*** Begin section ***

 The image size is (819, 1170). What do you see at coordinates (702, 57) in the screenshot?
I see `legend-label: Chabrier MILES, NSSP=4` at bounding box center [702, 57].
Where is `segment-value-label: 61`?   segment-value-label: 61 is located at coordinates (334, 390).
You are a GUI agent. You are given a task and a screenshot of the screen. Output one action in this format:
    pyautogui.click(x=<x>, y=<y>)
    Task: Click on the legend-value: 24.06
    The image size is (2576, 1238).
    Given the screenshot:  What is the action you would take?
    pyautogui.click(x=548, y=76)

*** End section ***
*** Begin section ***

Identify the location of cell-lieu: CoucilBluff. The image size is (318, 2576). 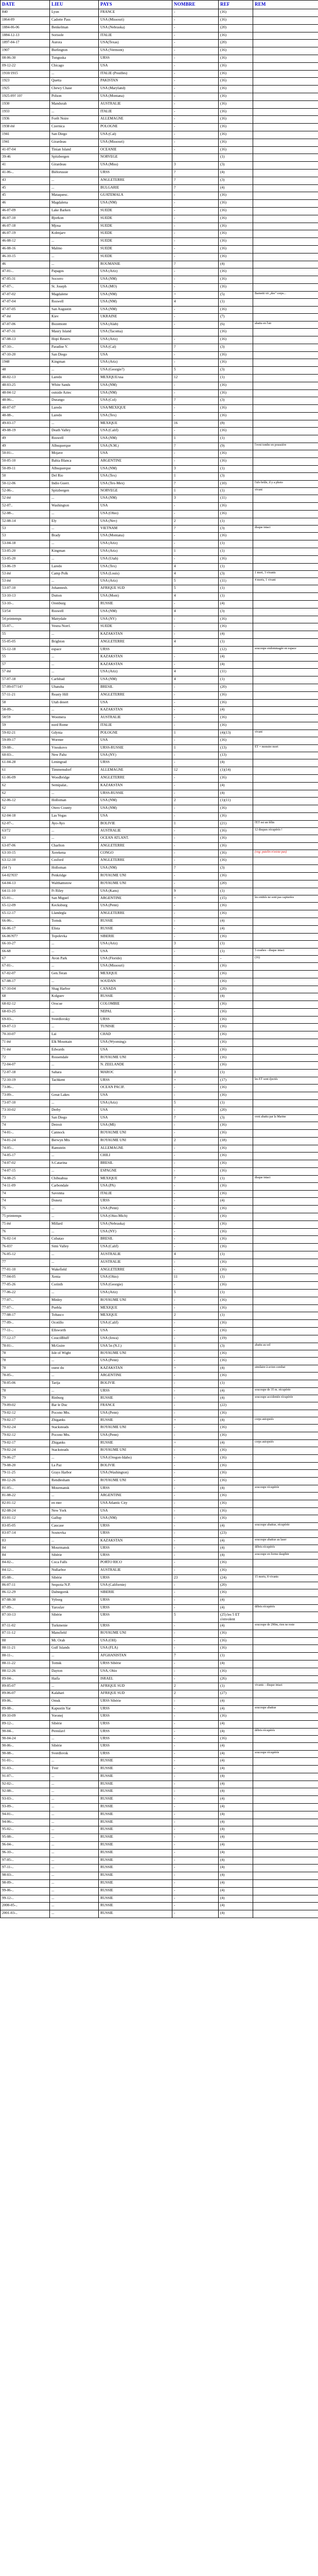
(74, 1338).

*** End section ***

* **WHAT THE TASK ASKS**
Can you extract, word for word, every line of the records from the one holding "The image size is (819, 1170)." through the one holding "pyautogui.click(x=548, y=76)", including both of those lines?

* **ANSWER TO THIS TASK**
 The image size is (819, 1170). What do you see at coordinates (702, 57) in the screenshot?
I see `legend-label: Chabrier MILES, NSSP=4` at bounding box center [702, 57].
Where is `segment-value-label: 61`?   segment-value-label: 61 is located at coordinates (334, 390).
You are a GUI agent. You are given a task and a screenshot of the screen. Output one action in this format:
    pyautogui.click(x=<x>, y=<y>)
    Task: Click on the legend-value: 24.06
    The image size is (2576, 1238).
    Given the screenshot:  What is the action you would take?
    pyautogui.click(x=548, y=76)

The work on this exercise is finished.